The contest is open to active middle, secondary and college students, ages 13 and older. Starting September 21, through November 2, students can submit their videos on the contest website. The videos must be less than two minutes long, but otherwise, there are no restrictions on the style of the video. Winning videos will be chosen based on the following criteria: use of creativity, strength and originality of content, and ability to inspire.
- November 2 – 9, video submissions will be reviewed by a panel of judges, including Secretary Duncan. Judges will choose 10 finalists to promote on the U.S. Department of Education’s official YouTube channel.
- November 9 – 24, the public can view the finalists’ videos and vote on their favorites. The top three finalists with the most votes will each win $1,000 prize issued by the U.S. Department of Education.
- Winners will be announced the week of December 1.
- Each video must be submitted by an active student, age 13 and older, and a U.S. citizen or legal resident.
- Contestants chosen as finalists will be contacted through their YouTube account and must respond within seven business days to confirm eligibility.
- Finalists under the age of 18 must submit a parental consent form.
- Video must be two minutes or less in length.
- The Department of Education’s website (www.ED.gov/IAmWhatILearn) must be featured in the video.
- The video content must be original.
- The video must convey the importance of education, as well as the student’s individual academic goals.
My comments: This is an incredible opportunity for students to show their media and technology literacy skills to a wider audience! Don’t wait for your “video production” lesson set for May — if you can shuffle things around, why not?

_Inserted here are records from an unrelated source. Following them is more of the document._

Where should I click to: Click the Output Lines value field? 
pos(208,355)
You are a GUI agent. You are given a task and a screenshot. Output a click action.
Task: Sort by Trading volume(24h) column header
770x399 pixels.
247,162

And why limit the topic to “I am what I learn” – how about “I am what I do”, or how about some of our GenYES or TechYES student-mentors show “I am what I TEACH.” Learning is not just about input, but output too – it’s what students do that counts.
Yes, sigh, I know that YouTube is blocked at many schools. It’s ironic that the federal government is using this information channel without seeming to realize that their own regulations cause schools to block that channel.
And finally, several people commented on my previous post (President to speak to students) questioning the age limit. Why 13 years old? My guess is that because they are using YouTube to submit videos and also to contact contest winners, they are bound to the terms of service set by YouTube. YouTube requires anyone creating an account to be at least 13. This, in turn, is a direct response to the federal government online child protection regulations that severely restrict any online interaction with children younger than 13.
But enough of that, let the cameras roll!